Les écrits de meurtres et mystères d'Agatha Christie fascinent. Qu'on les adapte ou qu'on s'en inspire fortement, le cinéma lui rend souvent hommage, surtout en 2022. Après la tiède transposition de Death on the Nile de Kenneth Branagh et le réjouissant Bodies Bodies Bodies qui conservait l'esprit de la romancière pour mieux le transférer au goût du jour, c'est au tour de See How They Run de s'y frotter.
L'action débute en 1953 à Londres, pendant la représentation de la pièce The Mousetrap qui allait battre des records de longévité. Alors que le cinéaste (Adrien Brody) qui devait en assurer l'adaptation cinématographique est assassiné, deux représentants de la loi (Sam Rockwell et Saoirse Ronan) mènent l'enquête, suspectant des gens qui gravitent autour de la production.
L'introduction donne rapidement le ton.
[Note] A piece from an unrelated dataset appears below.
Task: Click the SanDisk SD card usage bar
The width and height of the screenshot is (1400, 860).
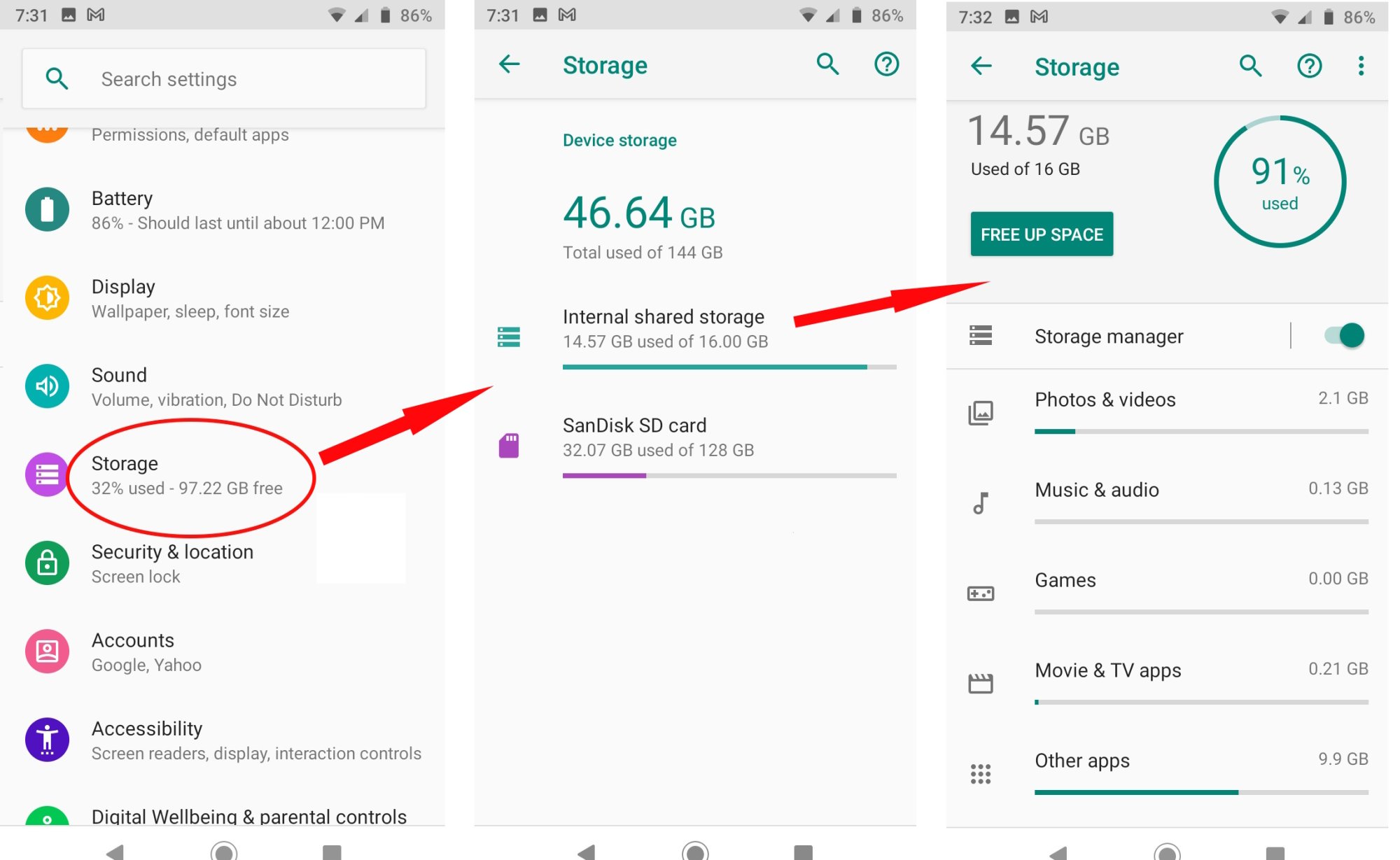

Une voix hors champ qui semble s'échapper d'un film noir annonce que quiconque a déjà vu une fois ce type de récit (le «whodunit» où l'enjeu est de trouver le coupable) les a tous vus. Il n'y a donc rien à prendre au sérieux dans ce long métrage qui se la joue méta, se vautrant délibérément dans les clichés et les lieux communs les plus éculés. Cela débute en trombe avec la mort cruelle d'une star (Adrien Brody, en clin d'oeil au meurtre sauvage de Drew Barrymore dans le premier Scream), la multiplication des fausses pistes et d'ellipses inutiles, le bris du quatrième mur, etc.
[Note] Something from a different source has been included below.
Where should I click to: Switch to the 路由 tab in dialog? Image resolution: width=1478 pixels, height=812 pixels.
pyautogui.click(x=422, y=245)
Tout cela s'avère bien divertissant. Le scénario paye hommage aux classiques du genre tout en utilisant la mise en abyme entre la pièce The Mousetrap d'Agatha Christie et l'histoire fictive de See How They Run. Il y a même une méditation ironique sur la création (cinématographique, théâtrale, littéraire), l'écriture, le jeu d'acteur, de réalisateur et de producteur.
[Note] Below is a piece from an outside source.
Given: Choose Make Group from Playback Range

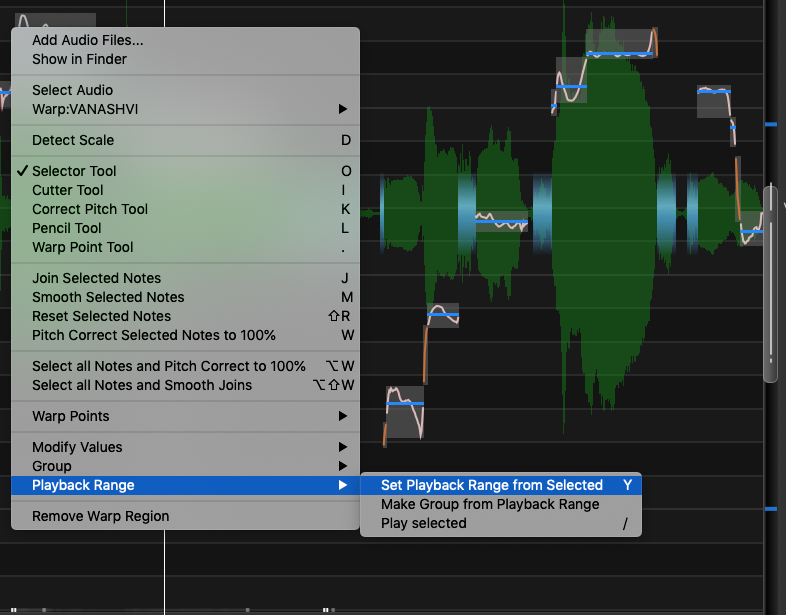Looking at the screenshot, I should click(490, 504).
Dommage qu'on reste autant en surface. La démonstration mécanique relève plus du simple procédé - par exemple, cette redondante façon de séparer l'écran - alors qu'elle aurait dû être plus incarnée. Les moments humoristiques tombent trop souvent à plat et le suspense s'avère inopérant. L'ensemble cherche tellement à être ludique et décontracté qu'il manque de naturel.
Pour sa première réalisation au cinéma, Tom George n'hésite pas à offrir une mise en scène volontairement artificielle, plutôt élégante, qui peut lorgner celles de Wes Anderson. Cela se répercute au niveau des décors et des costumes, de la recréation d'époque qui ne manque pas de glamour. Ce n'est toutefois pas suffisant pour occulter ce rythme en demi-teinte et le ton trop verbeux.
La prestigieuse distribution qui comprend Ruth Wilson (de la série The Affair), David Oyelowo (Selma) et Harris Dickinson (Beach Rats) dans la peau du grand Richard Attenborough (le grand-père dans Jurassic Park) est sous-exploitée. C'est lorsque le script s'éloigne de l'intrigue à numéro que les interprètes trouvent des éléments à se mettre sous la dent. C'est le cas de cet irrésistible duo dépareillé formé de Sam Rockwell (Moon), délicieux en inspecteur apathique, et de Saoirse Ronan (Lady Bird), fabuleuse en recrue naïve.
Sans nécessairement ennuyer, See How They Run n'arrive jamais à remplir toutes ses belles promesses. Son désir d'être original, second degré et hors norme le rend d'autant plus classique et prévisible, n'exploitant que sommairement son large potentiel. Dans un genre similaire, Knives Out s'avérait bien supérieur.